As another unfortunate who has spent a night in a big orange poly bag I
would also not recommend it. Unfortunately as I was stuck halfway up a
mountain in the rain it was a choice between spending the whole night
wet and cold outside the bag or spending the night inside the bag
getting slowly colder and damper as the night went on and my sleeping
bag gradually soaked up the condensation..
This of course was back in the pre goretex days. A similiar night
now in a goretex bivvy bag would be fairly comfortable

Iain
 
Tony Raven wrote:

> Peter Clinch wrote:
>
>> John Hearns wrote:
>>
>>> Later I graduated to using poly survival bags (Peter C - is there ANY
>>> other use for these things?

>>
>>
>> Absolutely: they're very good as a protective cover for the back of
>> your car when sticking goop covered bikes inside, and as supplementary
>> groundsheets for tents on rough ground.
>>
>>> I wouldn't care to spend the night in one).

>>
>>
>> God, no. I've known people who have, and they don't recommend it.
>>

>
> I wouldn't recommend it either. If your companions are intent on it,
> stick with the Captain Oates line of "I'm just going outside to find a
> good hotel and may be some time" ;-)
>


I find the less I remember of it, the better it was ;-)

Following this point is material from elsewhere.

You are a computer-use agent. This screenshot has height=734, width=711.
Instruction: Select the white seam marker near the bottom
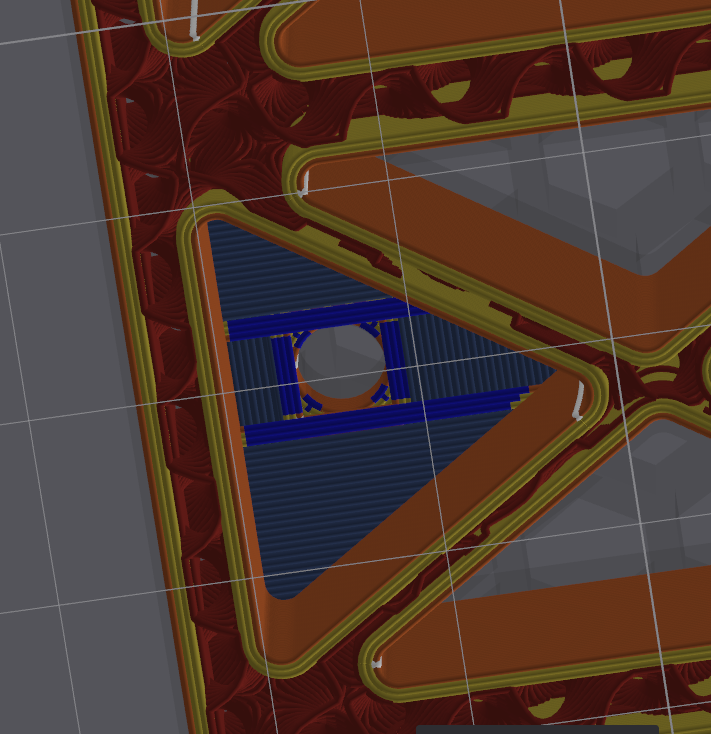(376, 662)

But heading up a hill with no tent may be worth it for the occasional
time that one can sleep outside the bag. Compared to a snow-hole in
February, none of my normal bivvying experiences can be considered truly
horrible.

James
--
James Annan
see web pages for email
http://www.ne.jp/asahi/julesandjames/home/
http://julesandjames.blogspot.com/
 
Response to Peter Clinch:
> > I wouldn't care to spend the night in one).

>
> God, no. I've known people who have, and they don't recommend it.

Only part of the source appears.